« C’est une expression de l’autoritarisme du régime actuel. Donc, ce n’est pas nouveau », puisque « des journalistes guinéens étaient déjà torturés, disparaissaient et il y a un contrôle strict de l’information », a déclaré Sílvia Roque, dans une déclaration à l’agence Lusa.
Cette professeure de Relations Internationales à l’Université de Évora et chercheuse au Centre de Recherche en Science Politique s’est exprimée, à Évora, en marge de la conférence « Des luttes anticoloniales aux luttes quotidiennes : le rôle des femmes dans les 50 ans d’indépendance ».
Le 15 août, le gouvernement guinéen a annoncé que les délégations de l’agence Lusa, de la RTP et de la RDP avaient été expulsées du pays et que, à partir de cette date, les émissions étaient suspendues, sans avancer de raisons pour cette décision.
Dans ses déclarations à Lusa, Sílvia Roque a considéré que cette expulsion démontre que « le régime autoritaire » du président guinéen, Umaro Sissoco Embaló, « cherche aussi un autre type d’alliés qui ne sont pas le Portugal ».
« Il n’est pas très préoccupé par le maintien de cette relation [avec le Portugal] ou ne veut pas savoir, car il a, éventuellement, d’autres alliances plus avantageuses », a-t-elle souligné, en admettant des rapprochements avec la Russie et des pays arabes et musulmans.
Interrogée sur la nomination au poste de Premier ministre de Braima Camará, qui jusqu’à récemment contestait le régime d’Umaro Sissoco Embaló, la spécialiste en études africaines a souligné la « reconfiguration permanente des alliances » dans le pays.

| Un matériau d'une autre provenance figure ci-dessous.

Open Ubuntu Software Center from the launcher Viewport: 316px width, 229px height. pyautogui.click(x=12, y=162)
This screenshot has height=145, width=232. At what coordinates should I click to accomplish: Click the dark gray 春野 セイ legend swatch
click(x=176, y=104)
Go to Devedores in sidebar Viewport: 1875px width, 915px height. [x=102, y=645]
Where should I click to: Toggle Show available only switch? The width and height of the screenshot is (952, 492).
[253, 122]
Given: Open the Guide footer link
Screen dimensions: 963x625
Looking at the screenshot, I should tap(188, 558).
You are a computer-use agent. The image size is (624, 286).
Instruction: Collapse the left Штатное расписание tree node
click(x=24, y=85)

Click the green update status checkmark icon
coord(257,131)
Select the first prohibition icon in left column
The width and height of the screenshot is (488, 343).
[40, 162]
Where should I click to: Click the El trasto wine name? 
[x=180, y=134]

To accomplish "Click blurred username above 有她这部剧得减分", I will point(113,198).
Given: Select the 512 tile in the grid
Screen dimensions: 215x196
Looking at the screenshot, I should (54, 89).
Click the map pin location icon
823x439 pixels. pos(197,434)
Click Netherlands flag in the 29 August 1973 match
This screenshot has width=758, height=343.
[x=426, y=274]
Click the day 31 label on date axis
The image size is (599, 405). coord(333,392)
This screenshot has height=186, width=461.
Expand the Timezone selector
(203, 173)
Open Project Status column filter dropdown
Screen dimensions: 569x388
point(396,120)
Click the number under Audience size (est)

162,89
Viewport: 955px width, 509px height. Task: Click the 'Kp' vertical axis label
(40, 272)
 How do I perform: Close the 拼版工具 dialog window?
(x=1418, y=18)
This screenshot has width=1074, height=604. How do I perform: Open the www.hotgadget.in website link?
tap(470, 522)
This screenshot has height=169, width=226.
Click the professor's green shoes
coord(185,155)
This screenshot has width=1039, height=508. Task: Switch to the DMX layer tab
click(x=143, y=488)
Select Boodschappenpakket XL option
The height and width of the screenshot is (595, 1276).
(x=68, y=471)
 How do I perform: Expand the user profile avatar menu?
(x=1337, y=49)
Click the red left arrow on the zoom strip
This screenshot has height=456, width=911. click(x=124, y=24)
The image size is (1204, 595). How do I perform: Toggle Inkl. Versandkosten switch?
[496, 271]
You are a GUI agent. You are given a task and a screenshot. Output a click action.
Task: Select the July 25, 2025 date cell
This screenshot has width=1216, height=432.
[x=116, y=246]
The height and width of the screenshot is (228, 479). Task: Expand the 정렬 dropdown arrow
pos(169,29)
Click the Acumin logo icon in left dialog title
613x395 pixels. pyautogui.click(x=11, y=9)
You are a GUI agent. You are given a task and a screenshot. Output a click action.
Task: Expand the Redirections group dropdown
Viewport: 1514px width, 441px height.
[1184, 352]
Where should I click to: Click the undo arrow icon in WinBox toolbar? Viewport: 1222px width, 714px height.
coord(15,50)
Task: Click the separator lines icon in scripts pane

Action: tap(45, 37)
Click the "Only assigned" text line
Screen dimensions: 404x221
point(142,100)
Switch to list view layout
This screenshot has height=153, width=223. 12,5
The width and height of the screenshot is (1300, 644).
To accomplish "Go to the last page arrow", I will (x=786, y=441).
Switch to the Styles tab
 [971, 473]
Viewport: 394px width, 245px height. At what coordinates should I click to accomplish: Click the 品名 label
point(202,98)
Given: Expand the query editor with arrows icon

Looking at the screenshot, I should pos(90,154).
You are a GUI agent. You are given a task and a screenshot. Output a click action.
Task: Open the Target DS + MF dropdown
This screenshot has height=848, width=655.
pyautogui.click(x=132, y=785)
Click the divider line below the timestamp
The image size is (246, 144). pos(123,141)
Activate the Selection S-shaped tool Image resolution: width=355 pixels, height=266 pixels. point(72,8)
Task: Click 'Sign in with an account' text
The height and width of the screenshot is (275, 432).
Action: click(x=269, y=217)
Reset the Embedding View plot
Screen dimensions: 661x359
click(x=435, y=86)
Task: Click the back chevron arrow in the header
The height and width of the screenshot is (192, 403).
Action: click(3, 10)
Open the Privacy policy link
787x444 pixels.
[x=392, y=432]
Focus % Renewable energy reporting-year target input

« L’histoire politique de la Guinée-Bissau est faite de divisions permanentes, de reconfigurations d’alliances. En d’autres termes, quelqu’un qui est un ennemi politique aujourd’hui peut devenir un allié demain, et c’est une façon de contrôler la dissension », a-t-elle argumenté.
Pour cette professeure universitaire, le choix d’un homme politique contestataire du régime pour un poste important au gouvernement « est une manœuvre classique d’appropriation des opposants pour les éliminer et, dans une certaine mesure, pour éliminer la différence ».
Quant aux élections générales, présidentielles et législatives, dans le pays, prévues pour le 23 novembre, Sílvia Roque a souligné que « beaucoup d’activistes et de personnes craignent qu’elles n’aient même pas lieu, précisément parce qu’il existe ce régime autoritaire ».
« Bien qu’il y ait beaucoup de contestation, surtout chez les jeunes, dans les villes, comme à Bissau, il me semble aussi que Sissoco a réussi à constituer un réseau de soutien fort, même via les affinités ethniques et religieuses », a-t-elle souligné.
C’est pourquoi, dans le cas où les élections se tiendraient, la spécialiste a admis qu’Umaro Sissoco Embaló « pourrait effectivement constituer une majorité grâce à ces alliances ».